Ahora es más difícil. Hoy sabemos que la historia
carece de sentido, que está atravesada por una contingencia radical, que no hay
nada que lleve a la historia necesariamente a cumplir tal o cual proyecto. Un
proyecto se va a cumplir en la medida en que el deseo de ese proyecto se sostenga,
en la medida en que la apuesta por ese proyecto se sostenga, y esa apuesta no
está garantizada por la historia misma. Eso por el lado de la historia. Por el
lado de los sujetos, ya no pueden ser presentados sólo como resultado de
determinaciones sociales. Hay dimensiones del sujeto que exigen una elaboración
más fina. Me refiero al modo en que Lacan teoriza cómo el sujeto adviene en el
campo del lenguaje; el lenguaje es una infraestructura, no una superestructura.
Lo que puede ser superestructura son los códigos comunicacionales, las formas
de hablar, las formas lexicales que caracterizan una época. Pero el modo en que
el sujeto emerge en el campo del lenguaje es la estructura misma. Y luego,
además, al sujeto le suceden muchas cosas: le sucede la neurosis, le sucede la
psicosis. Eso tiene su propia especificidad; le sucede eso que no puede nunca
terminar de metabolizar simbólicamente y que Lacan llama lo real. Le sucede la
pulsión de muerte, que no es precisamente muy progresista que digamos, ya que
está ligada con la compulsión a la repetición. Le suceden un montón de cosas
que conviene tener el coraje de afrontar para decir: “Esta vez, tratemos de
pensar los proyectos políticos sin engañarnos respecto de la condición humana”;
sin buscar coartadas, sin andar disimulando cómo está hecho el sujeto.
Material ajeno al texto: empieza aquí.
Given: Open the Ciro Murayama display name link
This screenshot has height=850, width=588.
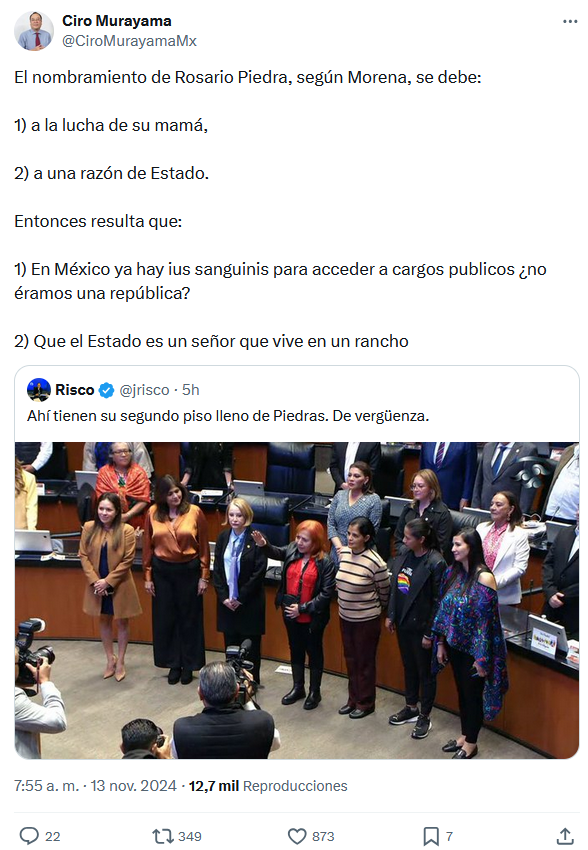Looking at the screenshot, I should click(117, 21).
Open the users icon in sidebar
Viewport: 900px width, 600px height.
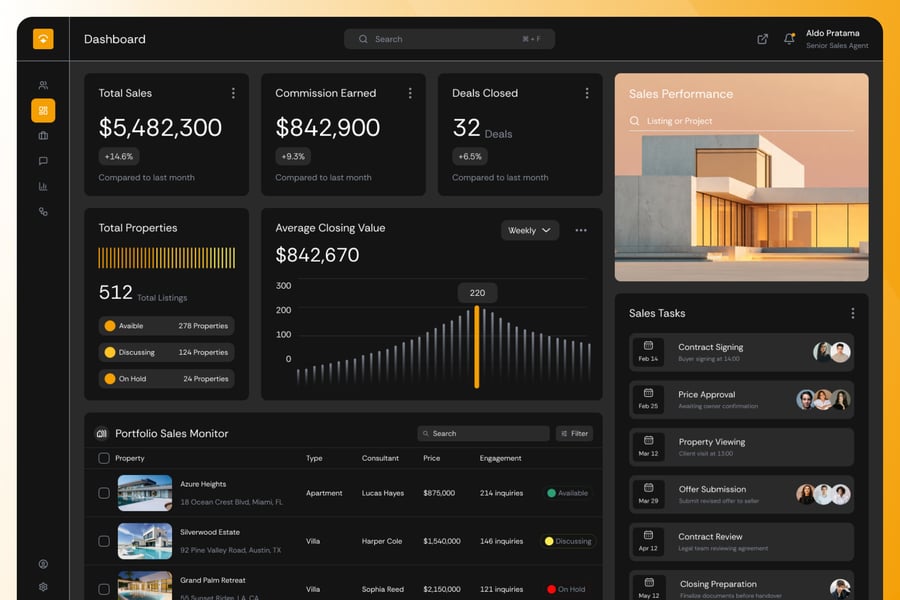coord(43,86)
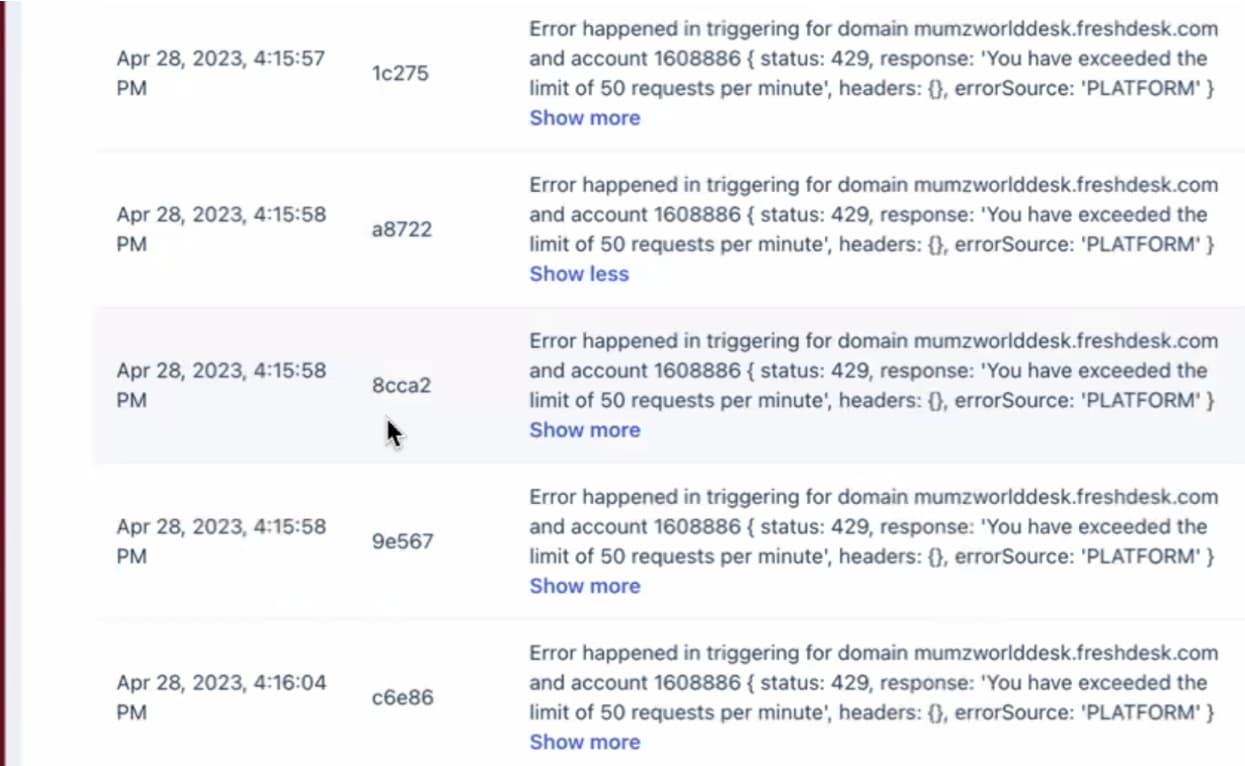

No es verdad que la psicosis sea producto de una
explotación social; no es verdad que la servidumbre voluntaria sea puramente
resultado de la voluntad de dominación de los opresores; no es verdad que a una
sociedad la mantiene sólo la represión que viene desde arriba. Es todo mucho
más complejo. Entonces, si se trata de la emancipación: “Hay una fuerza
exterior que nos oprime y, si nos liberamos de esa fuerza, nos realizaremos
plenamente”. Por supuesto, es una condición liberarse de esa fuerza, pero
después tenemos que ver qué pasa con la propia experiencia subjetiva, que nunca
se va a realizar plenamente. No existe ni existirá una sociedad donde el sujeto
no esté dividido, donde su relación con el otro sea armónica y ya no quiera
matar al vecino o suicidarse o encontrar cualquier tipo de solución extraña y
bizarra para su existencia.
Esto puede encauzar o al menos proponer unas nuevas
condiciones para el diálogo entre el psicoanálisis y la política; un diálogo
que privilegie las tensiones, sin llegar a la idea hegeliana de la integración
dialéctica del todo, donde el psicoanálisis quedaría integrado finalmente en el
movimiento interno de lo social; entendiendo que estamos entre tensiones
irreductibles, que estamos todo el tiempo haciendo la experiencia de algo que
no encaja bien. Se trata, por ejemplo, de pensar cosas que el psicoanálisis no
desarrolló mucho, como el tema de lo común o el tema de la igualdad, pero
manteniendo rigurosamente lo que la enseñanza del psicoanálisis mantiene acerca
del sujeto.
* Extractado de una conferencia dictada en Buenos
Aires ante estudiantes de Psicología.